◆ Problem details
If a line of the records contains the string "accent", copy it out.

──────── Raw data

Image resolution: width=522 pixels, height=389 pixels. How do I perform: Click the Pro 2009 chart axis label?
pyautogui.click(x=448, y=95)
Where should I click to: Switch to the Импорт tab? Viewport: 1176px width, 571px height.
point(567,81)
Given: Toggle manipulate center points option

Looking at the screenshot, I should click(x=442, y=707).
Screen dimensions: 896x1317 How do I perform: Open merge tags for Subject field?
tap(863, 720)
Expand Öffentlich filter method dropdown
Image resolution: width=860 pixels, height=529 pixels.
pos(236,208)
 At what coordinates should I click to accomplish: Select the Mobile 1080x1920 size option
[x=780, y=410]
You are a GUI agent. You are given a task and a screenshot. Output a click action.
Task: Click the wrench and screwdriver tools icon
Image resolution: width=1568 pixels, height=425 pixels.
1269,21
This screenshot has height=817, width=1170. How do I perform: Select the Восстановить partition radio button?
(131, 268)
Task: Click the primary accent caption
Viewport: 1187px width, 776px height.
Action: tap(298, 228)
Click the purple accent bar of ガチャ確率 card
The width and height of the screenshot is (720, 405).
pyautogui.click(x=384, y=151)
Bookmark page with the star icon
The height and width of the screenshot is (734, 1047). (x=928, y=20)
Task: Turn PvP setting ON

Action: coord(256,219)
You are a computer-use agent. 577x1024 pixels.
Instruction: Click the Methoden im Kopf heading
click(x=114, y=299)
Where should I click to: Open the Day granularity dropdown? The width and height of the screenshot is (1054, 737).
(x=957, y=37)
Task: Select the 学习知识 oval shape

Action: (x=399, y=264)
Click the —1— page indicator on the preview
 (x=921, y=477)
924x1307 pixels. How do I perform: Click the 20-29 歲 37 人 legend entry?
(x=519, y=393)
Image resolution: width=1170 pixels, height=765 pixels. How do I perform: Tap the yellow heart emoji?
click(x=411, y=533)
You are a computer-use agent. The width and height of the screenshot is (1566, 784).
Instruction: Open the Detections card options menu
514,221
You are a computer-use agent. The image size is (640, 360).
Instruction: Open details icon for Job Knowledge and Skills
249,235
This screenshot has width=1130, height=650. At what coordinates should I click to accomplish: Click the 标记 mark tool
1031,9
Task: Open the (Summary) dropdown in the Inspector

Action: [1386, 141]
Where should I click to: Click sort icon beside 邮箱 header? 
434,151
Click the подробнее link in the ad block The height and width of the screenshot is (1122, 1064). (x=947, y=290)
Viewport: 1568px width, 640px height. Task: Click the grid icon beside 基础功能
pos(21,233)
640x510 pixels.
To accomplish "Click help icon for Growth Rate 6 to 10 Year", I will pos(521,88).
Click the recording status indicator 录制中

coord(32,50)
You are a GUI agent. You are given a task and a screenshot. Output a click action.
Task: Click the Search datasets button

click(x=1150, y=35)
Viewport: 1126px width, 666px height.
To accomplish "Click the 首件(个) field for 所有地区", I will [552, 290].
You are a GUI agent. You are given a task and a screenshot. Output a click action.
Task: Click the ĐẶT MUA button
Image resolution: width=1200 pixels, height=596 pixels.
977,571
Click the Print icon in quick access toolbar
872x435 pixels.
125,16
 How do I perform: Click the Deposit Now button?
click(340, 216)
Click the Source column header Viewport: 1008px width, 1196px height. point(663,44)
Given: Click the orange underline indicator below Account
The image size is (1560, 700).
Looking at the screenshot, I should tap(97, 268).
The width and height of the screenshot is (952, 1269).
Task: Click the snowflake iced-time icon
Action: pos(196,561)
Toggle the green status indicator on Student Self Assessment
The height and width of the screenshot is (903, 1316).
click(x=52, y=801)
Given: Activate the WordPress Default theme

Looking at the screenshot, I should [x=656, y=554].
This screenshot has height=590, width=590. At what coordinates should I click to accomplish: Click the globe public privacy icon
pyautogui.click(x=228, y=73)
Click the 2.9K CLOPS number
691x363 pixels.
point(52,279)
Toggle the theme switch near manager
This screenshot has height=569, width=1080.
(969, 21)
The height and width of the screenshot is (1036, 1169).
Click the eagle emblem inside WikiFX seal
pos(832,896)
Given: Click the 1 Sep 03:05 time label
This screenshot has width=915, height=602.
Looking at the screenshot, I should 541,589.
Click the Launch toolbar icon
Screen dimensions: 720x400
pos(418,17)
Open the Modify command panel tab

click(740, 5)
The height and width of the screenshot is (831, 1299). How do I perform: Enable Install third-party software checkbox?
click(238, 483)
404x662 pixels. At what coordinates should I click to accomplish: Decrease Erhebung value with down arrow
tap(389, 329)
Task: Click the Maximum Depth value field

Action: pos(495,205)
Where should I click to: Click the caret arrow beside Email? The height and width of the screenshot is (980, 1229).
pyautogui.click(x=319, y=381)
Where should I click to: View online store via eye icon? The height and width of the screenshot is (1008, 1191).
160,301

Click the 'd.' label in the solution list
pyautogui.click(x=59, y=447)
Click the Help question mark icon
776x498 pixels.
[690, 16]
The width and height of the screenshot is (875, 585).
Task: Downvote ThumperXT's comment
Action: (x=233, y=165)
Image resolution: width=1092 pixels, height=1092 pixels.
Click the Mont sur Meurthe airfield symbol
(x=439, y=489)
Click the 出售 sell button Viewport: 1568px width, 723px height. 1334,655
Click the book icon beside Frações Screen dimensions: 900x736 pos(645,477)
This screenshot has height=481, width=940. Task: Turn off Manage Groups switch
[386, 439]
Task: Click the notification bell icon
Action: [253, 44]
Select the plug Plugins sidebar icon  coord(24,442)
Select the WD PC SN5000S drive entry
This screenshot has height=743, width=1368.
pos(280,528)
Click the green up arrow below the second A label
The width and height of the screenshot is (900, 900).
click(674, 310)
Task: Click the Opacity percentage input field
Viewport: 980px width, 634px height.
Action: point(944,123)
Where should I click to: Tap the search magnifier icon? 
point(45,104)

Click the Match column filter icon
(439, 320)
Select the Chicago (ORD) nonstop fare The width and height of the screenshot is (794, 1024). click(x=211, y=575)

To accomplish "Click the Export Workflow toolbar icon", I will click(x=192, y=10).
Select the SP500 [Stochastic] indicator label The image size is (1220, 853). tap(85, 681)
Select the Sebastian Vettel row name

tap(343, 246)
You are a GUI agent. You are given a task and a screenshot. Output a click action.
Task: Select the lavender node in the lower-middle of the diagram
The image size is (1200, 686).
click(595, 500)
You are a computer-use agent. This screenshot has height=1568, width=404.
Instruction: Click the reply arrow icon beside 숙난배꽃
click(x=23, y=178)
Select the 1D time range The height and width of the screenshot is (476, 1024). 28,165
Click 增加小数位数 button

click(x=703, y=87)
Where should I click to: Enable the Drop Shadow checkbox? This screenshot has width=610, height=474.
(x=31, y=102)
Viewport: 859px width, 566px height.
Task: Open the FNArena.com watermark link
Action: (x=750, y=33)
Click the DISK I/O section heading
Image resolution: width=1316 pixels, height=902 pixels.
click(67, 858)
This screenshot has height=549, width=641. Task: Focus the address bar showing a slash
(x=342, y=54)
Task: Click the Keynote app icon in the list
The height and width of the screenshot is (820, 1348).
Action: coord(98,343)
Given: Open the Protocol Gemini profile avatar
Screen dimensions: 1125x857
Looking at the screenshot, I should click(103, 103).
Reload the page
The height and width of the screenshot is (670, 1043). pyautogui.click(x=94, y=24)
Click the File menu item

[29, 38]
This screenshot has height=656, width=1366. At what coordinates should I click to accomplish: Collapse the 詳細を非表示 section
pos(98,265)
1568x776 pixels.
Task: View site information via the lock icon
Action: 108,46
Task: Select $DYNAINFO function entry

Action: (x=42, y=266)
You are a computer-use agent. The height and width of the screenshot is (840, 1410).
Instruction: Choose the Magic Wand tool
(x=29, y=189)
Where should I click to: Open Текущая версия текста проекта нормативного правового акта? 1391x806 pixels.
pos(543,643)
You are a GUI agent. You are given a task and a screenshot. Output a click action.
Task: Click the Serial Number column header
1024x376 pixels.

────────────────

◆ Completed exercise
Task: Click the primary accent caption
Click the purple accent bar of ガチャ確率 card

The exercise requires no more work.